DEA apreende milhares de comprimidos de fentanil e quilos de metanfetamina em operações antidrogas em Nova York
A DEA e autoridades de Nova York apreenderam mais de 8.800 comprimidos falsificados de fentanil e 891 gramas de cocaína no Brooklyn, prendendo um suspeito. Em operação separada, agentes recuperaram 9 quilos de metanfetamina e US$ 50.000 em dinheiro. As apreensões fazem parte dos esforços para interromper o envio de drogas sintéticas para a cidade de Nova York.
Autoridades federais e estaduais anunciaram apreensões significativas de drogas na cidade de Nova York, incluindo milhares de comprimidos falsificados contendo fentanil e vários quilos de metanfetamina. A Divisão de Fiscalização de Nova York da Administração de Controle de Drogas (DEA), trabalhando com o escritório do Procurador-Geral de Nova York, prendeu e indiciou Azer Arslanouk, 36 anos, de Ocean Township, Nova Jersey, por vender ilegalmente fentanil e cocaína no Brooklyn, Nova York.

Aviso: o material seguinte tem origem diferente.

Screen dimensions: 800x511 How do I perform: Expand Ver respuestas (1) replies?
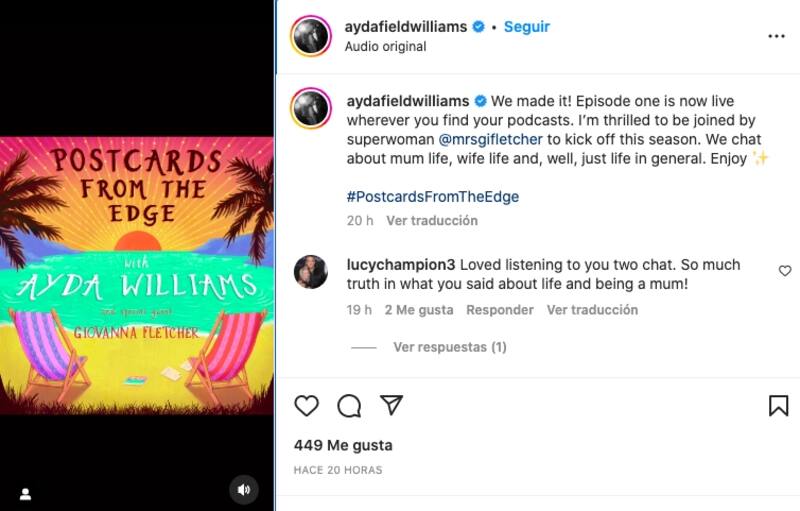pyautogui.click(x=449, y=347)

A investigação apreendeu mais de 8.887 comprimidos falsificados de oxicodona contendo fentanil e mais de 891 gramas de cocaína, avaliados em aproximadamente US$ 100.000. A acusação, tornada pública no Tribunal do Condado de Kings, acusa Arslanouk de 31 crimes por tráfico de narcóticos. Se condenado, ele enfrenta uma sentença máxima de até 20 anos de prisão.
"Comprimidos falsificados adulterados com fentanil continuam sendo uma ameaça letal para usuários desavisados que pensam estar tomando um comprimido farmacêutico legítimo", disse um oficial da Divisão de Fiscalização de Nova York da DEA. "Esta operação, que incluiu a remoção de mais de 8.500 comprimidos de fentanil de nossas ruas, sem dúvida salvou vidas."
A investigação durou 30 meses e incluiu centenas de horas de vigilância física, informações de GPS de celulares autorizadas pela justiça, câmeras ocultas e operações secretas. As autoridades revelaram que, de dezembro de 2024 a janeiro de 2025, Arslanouk participou de quatro vendas separadas de drogas, incluindo cocaína e comprimidos falsificados de oxicodona contendo fentanil. Ele armazenava e vendia a cocaína e os comprimidos de fentanil em uma loja na 9 Lake Street em Gravesend, Brooklyn, usando aplicativos de mensagens criptografadas para se comunicar com compradores sobre suas vendas de narcóticos.
Em operação separada, o Esquadrão de Desvio Tático da Divisão de Fiscalização de Nova York da DEA realizou uma apreensão em 17 de fevereiro que recuperou aproximadamente 9 quilos de metanfetamina e cerca de US$ 50.000 em dinheiro, com uma pessoa detida. A agência descreveu a operação como parte de um esforço mais amplo para interromper o envio de drogas sintéticas para a cidade e reduzir o tráfico de metanfetamina em grande volume.
Os Esquadrões de Desvio Tático unem agentes da DEA com investigadores locais e parceiros federais para direcionar tanto o desvio quanto o tráfico de substâncias controladas. Colocar um esquadrão de desvio em uma apreensão de metanfetamina sinaliza como essas equipes agora são usadas para atingir os fluxos de estimulantes sintéticos que alimentam os mercados locais, não apenas "fábricas de comprimidos" ou fraudes com receitas médicas.
A apreensão se alinha com o que os funcionários federais descrevem como um padrão nacional. As avaliações da DEA afirmam que quase toda a metanfetamina vendida nos Estados Unidos hoje é fabricada no México e depois enviada para os mercados domésticos, e a agência alertou que a metanfetamina está cada vez mais misturada com outras drogas sintéticas. A Avaliação Nacional de Ameaças de Drogas da DEA de 2025 observa que as drogas sintéticas e os "coquetéis de drogas" complicam a fiscalização e aumentam os riscos de overdose para usuários que muitas vezes não sabem exatamente o que estão tomando.
A apreensão de metanfetamina de 17 de fevereiro não é a única grande apreensão que a DEA de Nova York divulgou recentemente. Em dezembro de 2024, o escritório anunciou uma operação separada que resultou na apreensão de mais de 38 quilos de cocaína e fentanil, juntamente com aproximadamente US$ 420.000 em dinheiro. De acordo com a DEA de Nova York, esse caso anterior surgiu de uma investigação de meses envolvendo escutas telefônicas e uma força-tarefa.